International verification is inconsistent. For global hiring, verifying credentials across jurisdictions with different record-keeping standards, languages, and data protection laws is genuinely difficult. Fraudulent candidates exploit these gaps deliberately.
Background checks remain a necessary component of the hiring process. But they are not sufficient. The verification layer needs to start earlier, go deeper, and operate at the identity level — not just the credential level.
Building a Fraud-Resistant Hiring Process with Identity Verification
The most effective defense against candidate fraud — whether old-school resume lies or AI-enhanced fabrication — begins with a simple question: is this person who they claim to be?
Identity verification, applied at the right points in the hiring funnel, addresses the root vulnerability that every form of candidate fraud exploits. If you can confirm a candidate's real identity with certainty, the entire fraud chain weakens.

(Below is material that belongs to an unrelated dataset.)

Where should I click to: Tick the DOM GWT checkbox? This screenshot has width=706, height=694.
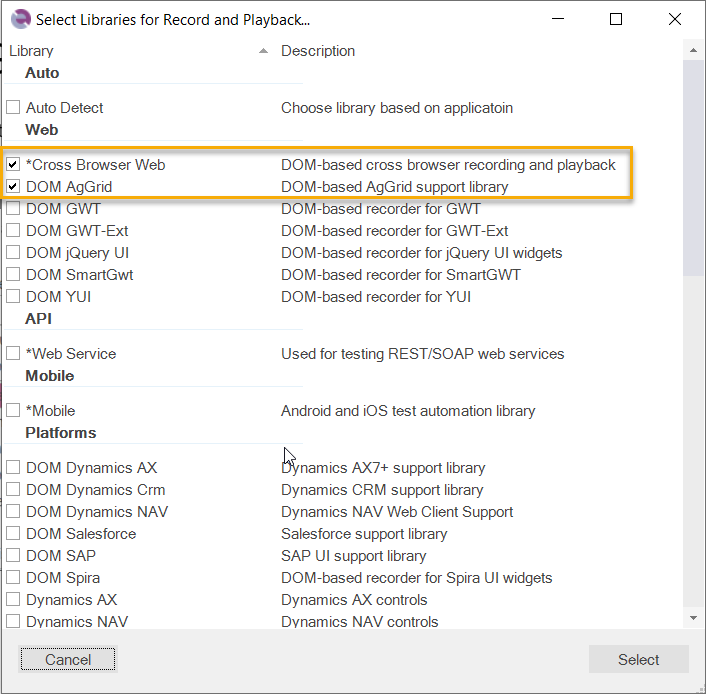[x=13, y=209]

Document verification validates government-issued IDs against issuing authority databases. When a candidate submits their identity document, automated verification checks it against the standards and security features of the issuing country. This catches identity misrepresentation at the source — before fabricated credentials, fake references, or ghost employee schemes can take root.
Biometric face matching ties the document to the person. A selfie compared against the document photo confirms that the person presenting the ID is the person it was issued to. This is the layer that defeats proxy hiring — the scheme where one person interviews and another shows up to work.

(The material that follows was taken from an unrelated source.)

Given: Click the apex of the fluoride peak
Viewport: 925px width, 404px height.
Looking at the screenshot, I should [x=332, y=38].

Face Search (1:N matching) catches duplicates across your entire workforce. When a "new hire" is actually an existing employee under a different identity, or when the same individual is attempting to hold multiple positions, 1:N face search flags the match. This is the most direct defense against ghost employee schemes and duplicate identity fraud.
AML screening checks candidates against global watchlists. Individuals with documented fraud histories, sanctions, or adverse media flags are identified before they enter your organization — a layer that traditional background checks often miss entirely.
The economics make the case clearly. At $0.30 per verification, the cost of checking every candidate's identity is trivial compared to the $45,000 median loss from a single ghost employee, the $28,000 average loss per proxy hire incident, or any fraction of the $600 billion in annual resume fraud costs. A 30-second identity verification does not slow down hiring. It protects it.
The hiring fraud problem is not going away. AI is making it worse, not better. But the solution does not require reinventing the hiring process. It requires adding a foundational layer of identity certainty that makes traditional fraud techniques — the resume lies, the fake references, the ghost employees — significantly harder to execute and dramatically easier to catch.
The companies that treat identity verification as a hiring prerequisite rather than an afterthought will not just reduce fraud losses. They will build workforces they can actually trust.